The other day someone asked me how I knew when to move on to donor eggs. I'm 33 and we have only done one IVF and two IUI's (only, ha!), and we know many people who do five, ten round of this. Often something works, some times nothing works. The decision to move on to something else is a very difficult and very personal one. There are no right answers, but for us there were three important factors that moved us to donor eggs rather quickly:
1) The cost
2) Our quality of life
3) The most important deciding factor, my sister
In terms of the cost, plain and simple we couldn't afford to do five to ten rounds. It's hard to survive in IVF World with limited resources, but that's a reality for many people. So we had to look at what we could do. We knew if we did IVF with my limited egg count we would have a very low percentage chance with each try. And we knew that after three or four failed rounds with my eggs we wouldn't have the money to try anything else.

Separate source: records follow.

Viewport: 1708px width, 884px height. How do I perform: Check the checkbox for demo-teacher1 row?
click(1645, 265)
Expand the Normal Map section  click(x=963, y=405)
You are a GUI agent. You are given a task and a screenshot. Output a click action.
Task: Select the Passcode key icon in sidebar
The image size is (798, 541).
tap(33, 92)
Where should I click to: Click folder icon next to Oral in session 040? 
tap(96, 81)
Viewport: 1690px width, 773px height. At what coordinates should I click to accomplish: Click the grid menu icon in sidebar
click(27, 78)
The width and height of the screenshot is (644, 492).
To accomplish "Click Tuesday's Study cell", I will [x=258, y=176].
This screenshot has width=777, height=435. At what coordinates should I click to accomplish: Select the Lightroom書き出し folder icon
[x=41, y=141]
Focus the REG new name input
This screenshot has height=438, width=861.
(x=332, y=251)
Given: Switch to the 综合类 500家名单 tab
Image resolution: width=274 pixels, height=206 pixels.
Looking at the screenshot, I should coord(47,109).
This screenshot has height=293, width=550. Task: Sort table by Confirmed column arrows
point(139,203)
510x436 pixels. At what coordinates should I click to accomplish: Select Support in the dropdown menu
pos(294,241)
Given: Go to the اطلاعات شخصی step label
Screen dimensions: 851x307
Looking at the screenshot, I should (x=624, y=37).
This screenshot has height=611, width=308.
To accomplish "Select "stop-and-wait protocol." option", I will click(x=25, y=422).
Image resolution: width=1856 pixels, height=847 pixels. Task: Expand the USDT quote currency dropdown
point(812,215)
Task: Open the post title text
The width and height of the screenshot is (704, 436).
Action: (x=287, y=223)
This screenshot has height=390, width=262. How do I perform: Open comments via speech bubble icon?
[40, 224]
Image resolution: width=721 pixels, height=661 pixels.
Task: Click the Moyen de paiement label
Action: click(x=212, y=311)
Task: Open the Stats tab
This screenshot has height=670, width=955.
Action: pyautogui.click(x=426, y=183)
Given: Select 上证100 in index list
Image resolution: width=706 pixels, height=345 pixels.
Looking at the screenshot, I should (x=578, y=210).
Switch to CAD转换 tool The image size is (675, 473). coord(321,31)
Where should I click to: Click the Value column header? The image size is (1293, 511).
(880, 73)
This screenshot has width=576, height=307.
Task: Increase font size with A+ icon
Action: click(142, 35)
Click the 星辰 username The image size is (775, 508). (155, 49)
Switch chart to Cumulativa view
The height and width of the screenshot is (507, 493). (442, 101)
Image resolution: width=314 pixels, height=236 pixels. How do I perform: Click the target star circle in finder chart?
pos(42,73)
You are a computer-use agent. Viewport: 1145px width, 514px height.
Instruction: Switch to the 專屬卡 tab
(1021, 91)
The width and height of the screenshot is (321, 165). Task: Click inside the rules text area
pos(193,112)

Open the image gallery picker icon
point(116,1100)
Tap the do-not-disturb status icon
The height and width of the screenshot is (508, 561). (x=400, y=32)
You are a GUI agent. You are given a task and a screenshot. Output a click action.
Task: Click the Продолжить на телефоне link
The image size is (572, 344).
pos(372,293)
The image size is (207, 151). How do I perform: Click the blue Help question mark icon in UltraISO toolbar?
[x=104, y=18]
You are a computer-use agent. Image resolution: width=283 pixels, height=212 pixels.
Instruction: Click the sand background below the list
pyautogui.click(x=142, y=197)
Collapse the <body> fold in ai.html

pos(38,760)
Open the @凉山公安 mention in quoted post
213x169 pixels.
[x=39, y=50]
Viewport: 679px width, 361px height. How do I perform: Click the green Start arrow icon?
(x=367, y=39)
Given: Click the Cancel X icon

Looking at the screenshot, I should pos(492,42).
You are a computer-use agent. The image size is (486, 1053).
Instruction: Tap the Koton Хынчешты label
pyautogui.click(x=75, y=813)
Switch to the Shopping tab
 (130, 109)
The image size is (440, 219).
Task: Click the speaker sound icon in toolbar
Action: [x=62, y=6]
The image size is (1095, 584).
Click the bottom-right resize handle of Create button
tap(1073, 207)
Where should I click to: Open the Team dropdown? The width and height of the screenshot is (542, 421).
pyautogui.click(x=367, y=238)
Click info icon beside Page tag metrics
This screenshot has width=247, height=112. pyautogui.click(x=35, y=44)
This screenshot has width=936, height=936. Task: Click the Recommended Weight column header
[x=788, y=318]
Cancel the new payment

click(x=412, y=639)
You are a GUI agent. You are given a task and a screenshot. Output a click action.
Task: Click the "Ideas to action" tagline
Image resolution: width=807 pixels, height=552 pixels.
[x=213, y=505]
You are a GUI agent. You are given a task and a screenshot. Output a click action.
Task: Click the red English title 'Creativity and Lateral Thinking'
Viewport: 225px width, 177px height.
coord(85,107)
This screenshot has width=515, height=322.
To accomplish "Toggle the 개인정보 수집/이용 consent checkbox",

In terms of quality of life, I can just say it sucks. We both got into such a funk because living in IVF World is all consuming. Every thought, conversation, outing--every decision gets filtered through an IVF lens and it's flat out depressing. After being in this for three years we both felt enough was enough and we wanted the fastest way out with the least amount of compromise.
The last thing we got was an incredible gift from my younger sister. When she offered to donate her eggs the answer to what to do next became really clear. I don't know if I would have moved to an anonymous donor as quickly, but my sister is incredible and smart and mentally stable and we share much of our DNA. It became the clear choice. Though there was much struggle and processing that had to happen for me to really feel ok about giving up my biology, there is no question in my mind we are doing the right thing.
But making a decision is not easy, because you're making the best worst choice, meaning everything is going to be a compromise. But you have to chose something in order to move forward. I got lucky that I have a sister, and one that is sane and attractive and bright. I keep telling myself that whatever baby we have and however it comes to us it will be ours and it will be loved. The loss of my biology won't matter. But each step along the way requires honoring your gut feelings and letting go of any ideals. Ideally, we wouldn't be in this situation and our baby would be celebrating his 3rd birthday this month. Thing don't always go as planned.
So with acceptance and gratitude we move forward with out best choice. Wishing everyone strength in their decision making process and sending a reminder that the baby that is meant to be will be.